Europe Reports on Progress of eSubmission Initiative
Rob de Haan, deputy director at MEB, spoke about the status of eCTD at MEB, and also presented a variety of EU statistics, many of them updates from the eCTD Implementation Survey Report published in December of 2008.
MEB now has a full e-working environment (although they make almost no use of their eCTD viewer, for reasons Rob didn’t go into). eSubmissions (eCTD and NeeS) for human medicines are mandatory. Case managers and assessors have secured access to electronic files in a central repository, and thus can work remotely (through Citrix) without downloading files. Veterinary submissions are still on paper. eSubmissions are via CD or DVD now as MEB does not yet have an electronic gateway.
Europe is making slow progress toward the goal of all agencies accepting eSubmissions without paper by the end of 2009. Currently 15 out of 32 agencies are ready (up from 13 six months earlier). Agencies report receiving 54% of all submissions electronically in Q3/Q4 2008, out of a total of 203,941 submissions.
When broken down by submission type, the total percentage by format was as follows:
- 6% eCTD (up from 3% in Q1/Q2)
- 58% NeeS (down from 62% in Q1/Q2)
- 31% Other (down from 33% in Q1/Q2)
At this point, DCP/MRP are about 54% electronic, NP about 50% electronic, and CP almost 100% (see my previous post for EMEA experience).

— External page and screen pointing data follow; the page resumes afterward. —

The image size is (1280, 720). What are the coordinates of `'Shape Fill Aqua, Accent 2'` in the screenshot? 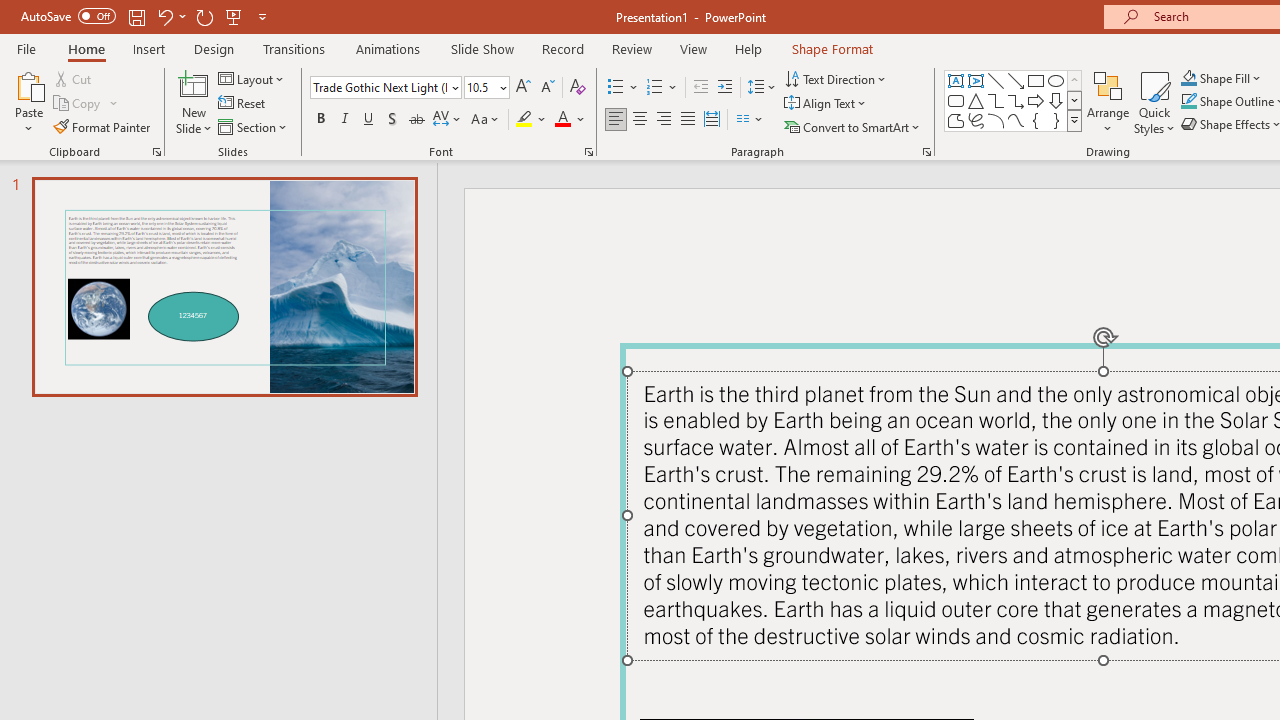 It's located at (1189, 77).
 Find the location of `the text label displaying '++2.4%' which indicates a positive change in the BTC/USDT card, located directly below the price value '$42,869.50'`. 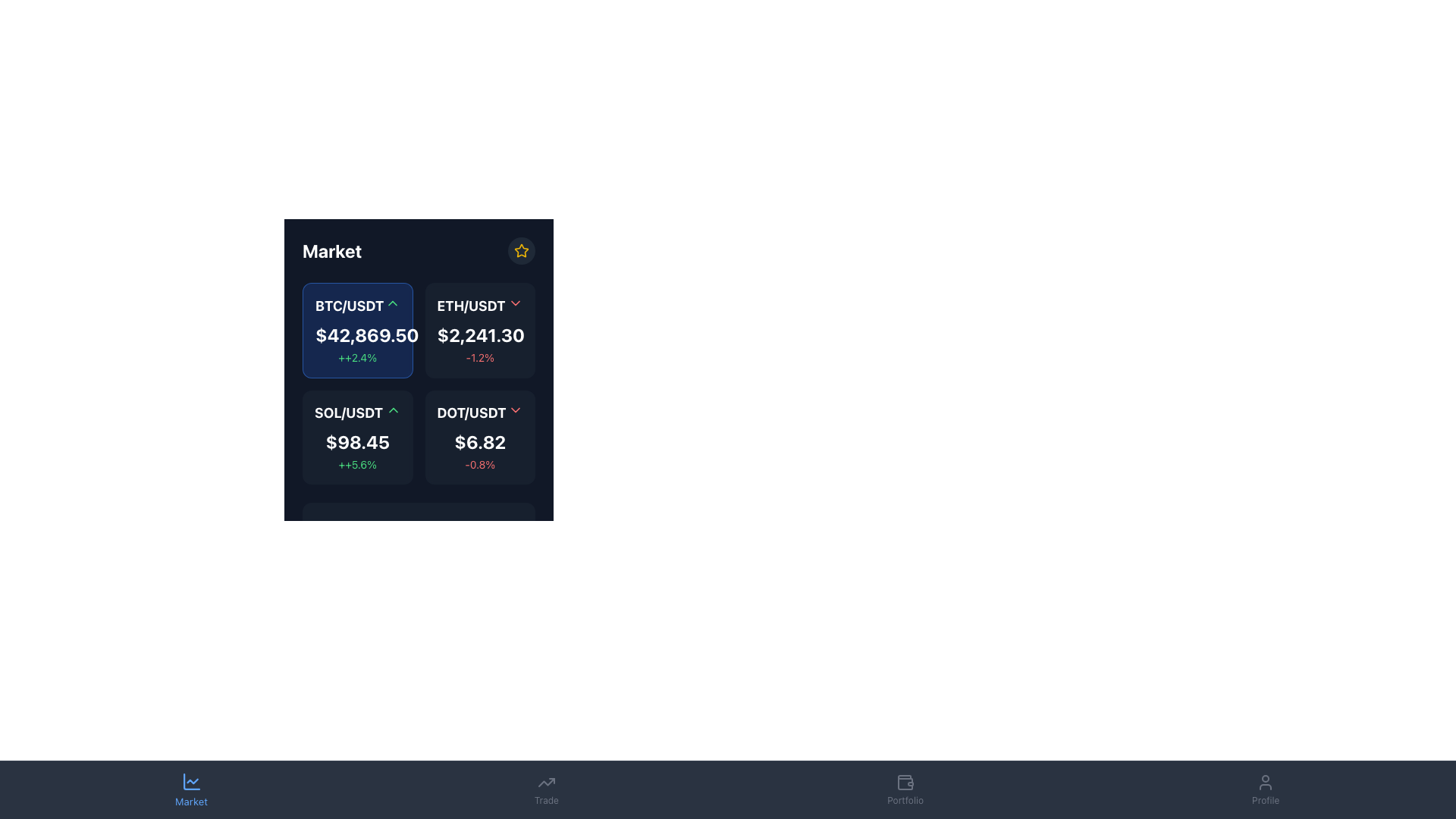

the text label displaying '++2.4%' which indicates a positive change in the BTC/USDT card, located directly below the price value '$42,869.50' is located at coordinates (356, 357).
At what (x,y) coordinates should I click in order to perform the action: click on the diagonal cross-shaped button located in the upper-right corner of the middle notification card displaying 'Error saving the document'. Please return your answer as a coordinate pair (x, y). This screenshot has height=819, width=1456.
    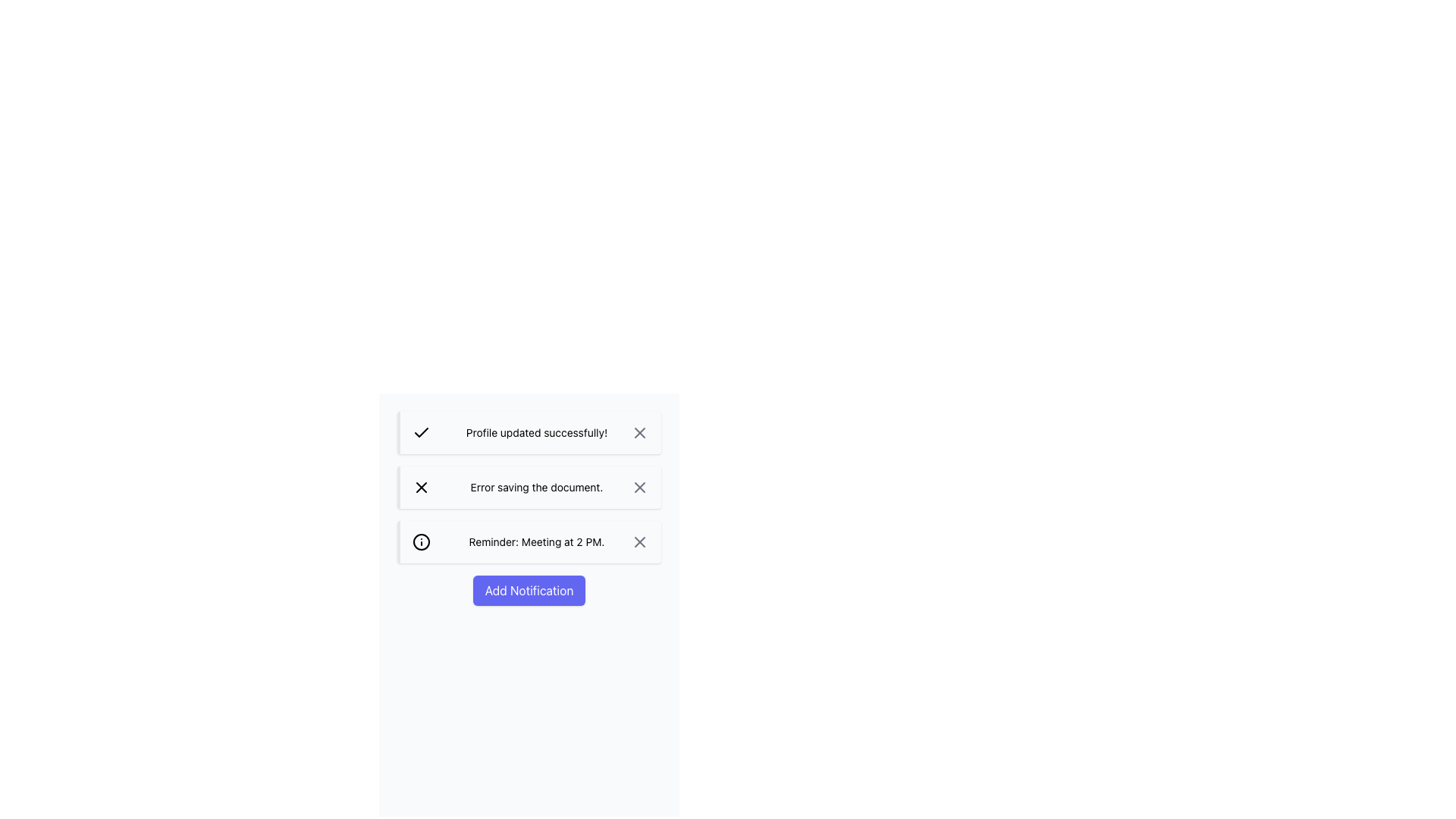
    Looking at the image, I should click on (422, 488).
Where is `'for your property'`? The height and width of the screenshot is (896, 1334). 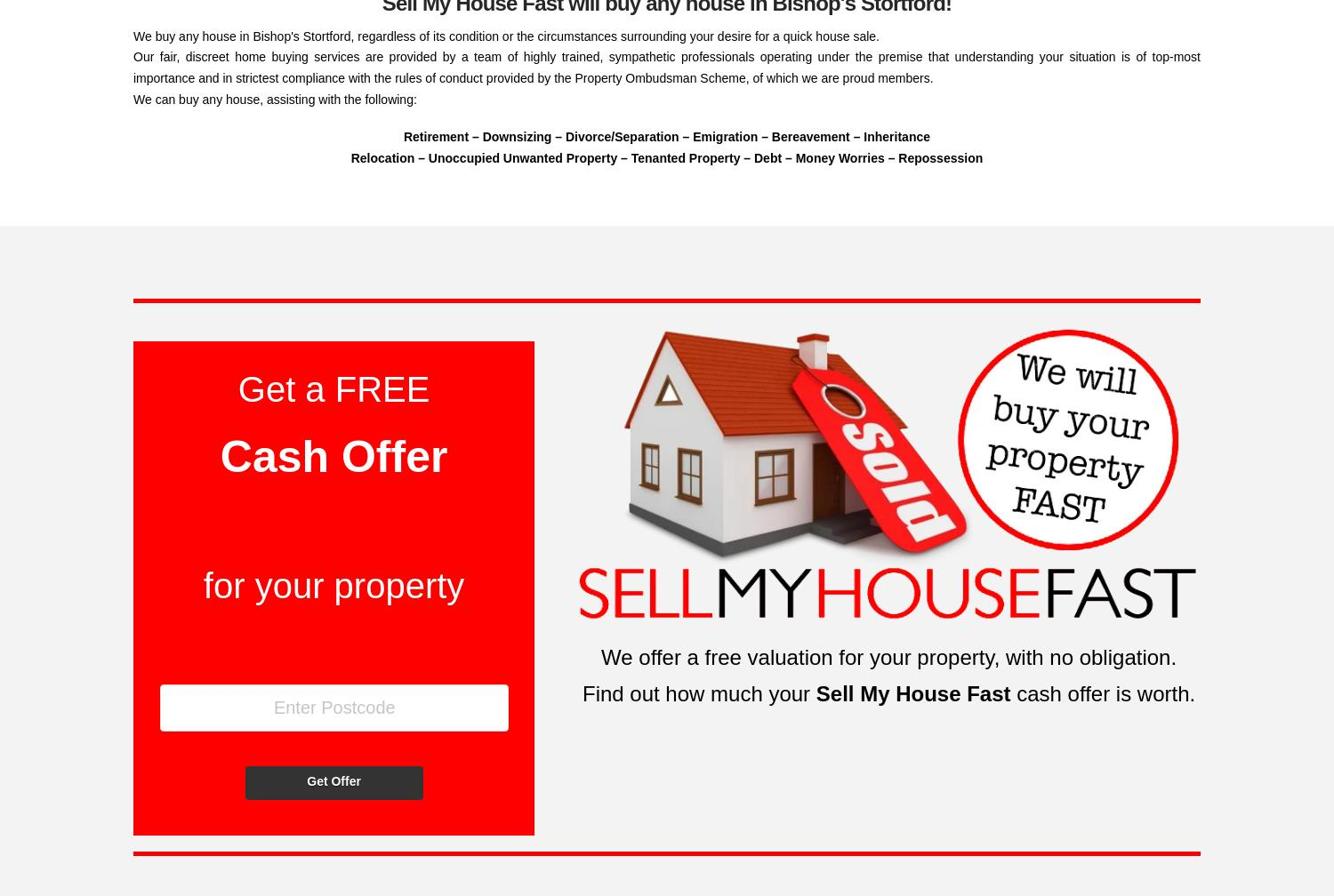
'for your property' is located at coordinates (202, 586).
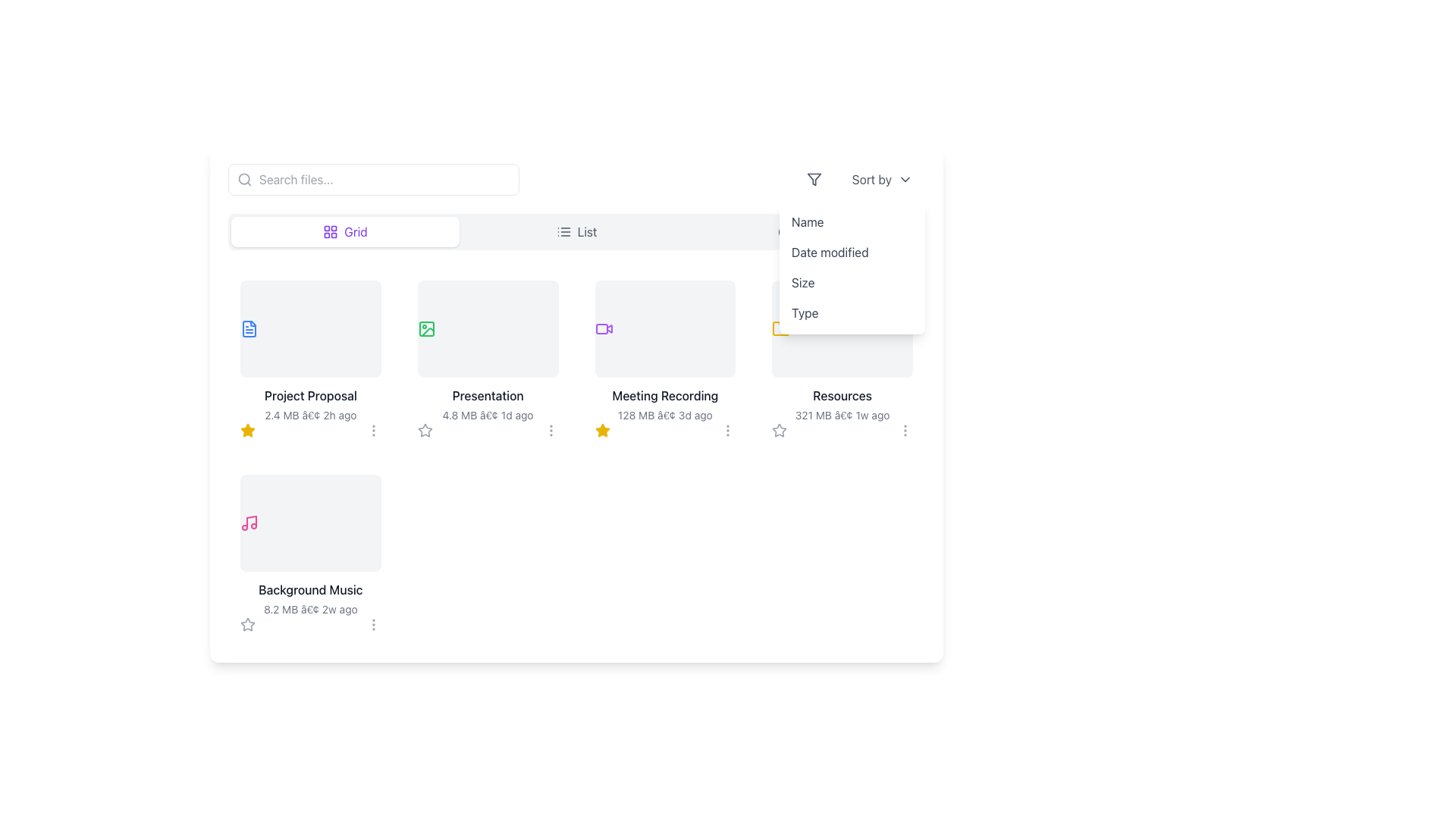 This screenshot has width=1456, height=819. I want to click on the graphical rectangle that serves as the background base of the image icon for the 'Presentation' item, so click(425, 328).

Rob’s observation is that NeeS will eventually disappear and no longer be accepted by the individual HAs. This won’t happen right away but validation will continue to get tougher, with HAs adding more rules and moving to zero tolerance.
Most agencies really want to move to eCTD, but obstacles remain such as pushback from the sponsors (who sometimes say that NeeS is easier than eCTD). In addition, some regulators don’t want to have to train reviewers and install review tools. Finally, of course, some countries don’t have a legal basis at this time for accepting electronic documents as official or archival copies in lieu of paper, and there is only so much the HAs can do to push legislation.